Can Cheating Be Good?

Reproduced from the article; attributed to  Lisi Niesner / Reuters

Reproduced from the article; attributed to Lisi Niesner / Reuters

Between the headline ("The Glory of the Cheat Day") and the lead photo (above), I really wanted this article in The Atlantic to be beyond reproach. The article asserts that a "recent study" found that people that allowed themselves to occasionally cheat on their goal (like a diet) had a greater likelihood of success. The by-line is very official: "A new study suggests that planned lapses in self-control can help you stick with your goals over time." They even cite the flashy term that the study gives cheating and italicize it for emphasis: "planned hedonic deviations." That is so official, it has to be true! 
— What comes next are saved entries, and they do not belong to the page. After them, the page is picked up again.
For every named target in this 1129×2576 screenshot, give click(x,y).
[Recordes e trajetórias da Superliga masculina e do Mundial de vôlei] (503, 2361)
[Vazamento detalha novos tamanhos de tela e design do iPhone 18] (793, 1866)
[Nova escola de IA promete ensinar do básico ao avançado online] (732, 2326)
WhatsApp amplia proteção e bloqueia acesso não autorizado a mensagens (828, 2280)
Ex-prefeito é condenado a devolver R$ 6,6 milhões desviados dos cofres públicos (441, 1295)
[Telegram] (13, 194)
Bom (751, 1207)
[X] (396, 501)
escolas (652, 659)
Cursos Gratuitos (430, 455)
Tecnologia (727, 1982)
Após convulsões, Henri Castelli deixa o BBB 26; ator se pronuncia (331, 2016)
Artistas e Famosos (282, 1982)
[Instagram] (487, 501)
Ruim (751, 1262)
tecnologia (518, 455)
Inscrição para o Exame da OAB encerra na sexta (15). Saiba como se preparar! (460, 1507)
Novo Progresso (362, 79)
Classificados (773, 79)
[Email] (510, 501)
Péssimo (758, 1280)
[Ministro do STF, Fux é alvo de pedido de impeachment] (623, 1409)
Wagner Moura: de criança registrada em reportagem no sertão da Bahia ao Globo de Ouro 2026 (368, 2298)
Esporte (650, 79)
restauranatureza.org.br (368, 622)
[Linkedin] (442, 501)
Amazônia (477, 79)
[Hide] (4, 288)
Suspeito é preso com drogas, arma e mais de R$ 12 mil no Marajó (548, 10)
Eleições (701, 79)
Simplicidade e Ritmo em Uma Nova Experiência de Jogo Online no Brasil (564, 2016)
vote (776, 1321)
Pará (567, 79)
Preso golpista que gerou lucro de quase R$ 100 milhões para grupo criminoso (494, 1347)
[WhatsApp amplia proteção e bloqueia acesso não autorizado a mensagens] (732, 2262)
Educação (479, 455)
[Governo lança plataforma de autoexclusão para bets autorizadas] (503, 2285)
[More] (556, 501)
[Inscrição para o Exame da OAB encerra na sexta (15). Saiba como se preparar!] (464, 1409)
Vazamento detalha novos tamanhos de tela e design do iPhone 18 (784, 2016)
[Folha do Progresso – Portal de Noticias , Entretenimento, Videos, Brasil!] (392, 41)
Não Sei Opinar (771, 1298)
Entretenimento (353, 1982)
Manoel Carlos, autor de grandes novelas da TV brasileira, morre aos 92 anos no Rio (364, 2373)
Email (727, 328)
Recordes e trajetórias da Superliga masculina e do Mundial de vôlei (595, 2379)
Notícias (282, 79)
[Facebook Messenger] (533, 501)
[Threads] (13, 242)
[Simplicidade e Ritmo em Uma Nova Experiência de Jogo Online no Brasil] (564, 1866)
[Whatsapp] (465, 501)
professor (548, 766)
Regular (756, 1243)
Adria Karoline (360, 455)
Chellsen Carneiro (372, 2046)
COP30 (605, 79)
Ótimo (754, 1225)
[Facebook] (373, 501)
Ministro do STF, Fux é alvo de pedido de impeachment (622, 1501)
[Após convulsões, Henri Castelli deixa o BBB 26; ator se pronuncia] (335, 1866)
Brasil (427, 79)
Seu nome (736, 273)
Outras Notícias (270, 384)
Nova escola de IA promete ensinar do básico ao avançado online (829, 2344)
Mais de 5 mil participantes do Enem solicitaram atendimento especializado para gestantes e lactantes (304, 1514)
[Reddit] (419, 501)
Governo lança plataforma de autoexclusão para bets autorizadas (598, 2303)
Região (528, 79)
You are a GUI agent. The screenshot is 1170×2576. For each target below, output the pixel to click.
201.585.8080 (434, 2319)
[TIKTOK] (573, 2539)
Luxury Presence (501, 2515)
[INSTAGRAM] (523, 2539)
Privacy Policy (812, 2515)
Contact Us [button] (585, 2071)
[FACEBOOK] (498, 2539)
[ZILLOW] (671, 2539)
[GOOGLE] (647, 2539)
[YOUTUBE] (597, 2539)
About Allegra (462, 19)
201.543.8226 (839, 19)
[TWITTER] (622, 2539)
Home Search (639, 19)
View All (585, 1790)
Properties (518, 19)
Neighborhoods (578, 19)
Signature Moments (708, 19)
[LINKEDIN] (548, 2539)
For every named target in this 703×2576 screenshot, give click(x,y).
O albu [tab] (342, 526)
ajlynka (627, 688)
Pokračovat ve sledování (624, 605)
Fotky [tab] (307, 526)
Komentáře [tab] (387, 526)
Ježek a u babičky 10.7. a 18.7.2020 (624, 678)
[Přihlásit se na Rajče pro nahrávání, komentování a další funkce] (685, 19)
As always, digging a little deeper shows that the conclusion might be too good to be true. The article does state that the study relied on three experiments:

  • The first experiment was a thought exercises for the participants. As we all know after reading Everydata, self-reported data can be biased. The article doesn't tell us the sample size.
  • The second experiment puts 36 people through the diets envisioned during the thought exercise in the first experiment. It's a small number of people and they were only on the diets for two weeks.
  • The third experiment is a questionnaire asking people how they might react. Again, self-reported data.

Relying on the link in the article to slightly more detailed summary (though equally glutinous image) in the blog Research Digest by the British Psychological Society, we learn that the study used only 159 people across the three experiments: 59 in the first, 36 as stated in the second, and 64 in the third. All very small groups. We also learn that in the second study, the participants are given one cheat day per week so the affects are measured over two events. 

While the results may be accurate, we might just have to struggle on with our diets until deeper research can be done.